Photo : Le trou noir Sagittaire A* au cœur de notre galaxie
Cette image, similaire à celle du trou noir au centre de la galaxie voisine M87, permet de vérifier la théorie de la relativité générale dans les conditions les plus extrêmes. Il s’agit d’un disque orangé un peu flou entourant une ombre noire. Pas impressionnant de prime abord, mais cette photo dévoilée, ce jeudi 12 mai, est révolutionnaire. L’humanité y distingue pour la première fois Sagittaire A*, le trou noir supermassif qui trône au centre de notre galaxie, la Voie lactée, à 27.000 années-lumière de la Terre. Déjà-vu, dites-vous ? En effet, il y a trois ans presque jour pour jour, les chercheurs travaillant sur l’Event Horizon Telescope (EHT) dévoilaient une photo très similaire : le trou noir supermassif situé au centre de la galaxie M87. Mille fois plus loin, mais mille fois plus gros, Powehi était plus simple à photographier et à analyser que Sagittaire A*. Cette fois, le même groupe de scientifiques a enfin réussi à percer les secrets du centre de notre galaxie.

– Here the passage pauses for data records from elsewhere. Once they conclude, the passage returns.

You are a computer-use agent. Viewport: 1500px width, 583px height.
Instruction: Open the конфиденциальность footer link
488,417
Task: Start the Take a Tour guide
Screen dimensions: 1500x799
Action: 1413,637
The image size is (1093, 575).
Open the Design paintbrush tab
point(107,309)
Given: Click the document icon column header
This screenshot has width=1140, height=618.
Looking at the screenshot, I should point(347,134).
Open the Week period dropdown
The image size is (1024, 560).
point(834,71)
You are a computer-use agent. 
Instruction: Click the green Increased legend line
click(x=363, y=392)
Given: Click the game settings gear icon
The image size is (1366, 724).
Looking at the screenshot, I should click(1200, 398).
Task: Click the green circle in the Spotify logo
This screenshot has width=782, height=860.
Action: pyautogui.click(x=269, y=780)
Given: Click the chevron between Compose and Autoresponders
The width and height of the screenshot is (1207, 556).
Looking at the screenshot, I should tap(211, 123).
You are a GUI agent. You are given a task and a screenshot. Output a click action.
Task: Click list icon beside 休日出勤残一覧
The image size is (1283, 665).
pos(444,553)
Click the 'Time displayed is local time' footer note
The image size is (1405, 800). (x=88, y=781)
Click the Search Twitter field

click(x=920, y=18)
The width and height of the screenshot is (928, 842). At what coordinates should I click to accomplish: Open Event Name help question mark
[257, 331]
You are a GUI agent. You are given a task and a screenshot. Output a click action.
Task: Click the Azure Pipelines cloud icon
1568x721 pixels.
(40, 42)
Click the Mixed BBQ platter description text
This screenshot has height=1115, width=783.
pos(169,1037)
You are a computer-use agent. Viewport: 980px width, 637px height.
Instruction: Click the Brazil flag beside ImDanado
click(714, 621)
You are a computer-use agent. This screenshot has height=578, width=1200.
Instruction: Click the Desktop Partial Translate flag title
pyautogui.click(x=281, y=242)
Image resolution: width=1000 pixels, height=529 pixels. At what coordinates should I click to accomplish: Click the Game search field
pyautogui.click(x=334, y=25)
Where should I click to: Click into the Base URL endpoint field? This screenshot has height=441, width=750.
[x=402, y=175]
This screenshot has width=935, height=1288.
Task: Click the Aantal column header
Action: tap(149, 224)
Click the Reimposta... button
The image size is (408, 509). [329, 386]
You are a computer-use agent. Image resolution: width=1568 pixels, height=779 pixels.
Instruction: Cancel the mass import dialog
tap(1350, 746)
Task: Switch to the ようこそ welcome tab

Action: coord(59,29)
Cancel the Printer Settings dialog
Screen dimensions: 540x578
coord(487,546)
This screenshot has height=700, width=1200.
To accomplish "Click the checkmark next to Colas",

Mais le fait que ce ne soit pas une première est, paradoxalement, presque plus réjouissant. Une fois, on peut se tromper ou avoir à faire à un phénomène étrange, bizarre. « Avec cette deuxième observation, on est très confiants sur le fait que l’environnement proche d’un trou noir ressemble bien à cette photo. », s’enthousiasme Frédéric Gueth, chercheur au CNRS. La première photo de Sagittaire A*, le trou noir au centre de notre galaxie, confirme la théorie de la relativité générale d’Albert Einstein. Le scientifique, Directeur adjoint de l’IRAM un institut européen dont les télescopes ont servi à produire cette photo de Sagittaire A*, va plus loin : « avec cette image d’une source bien plus proche, on a de nombreuses informations précises qui nous permettent de confirmer qu’il n’y a aucune déviation par rapport aux prédictions de la relativité générale ».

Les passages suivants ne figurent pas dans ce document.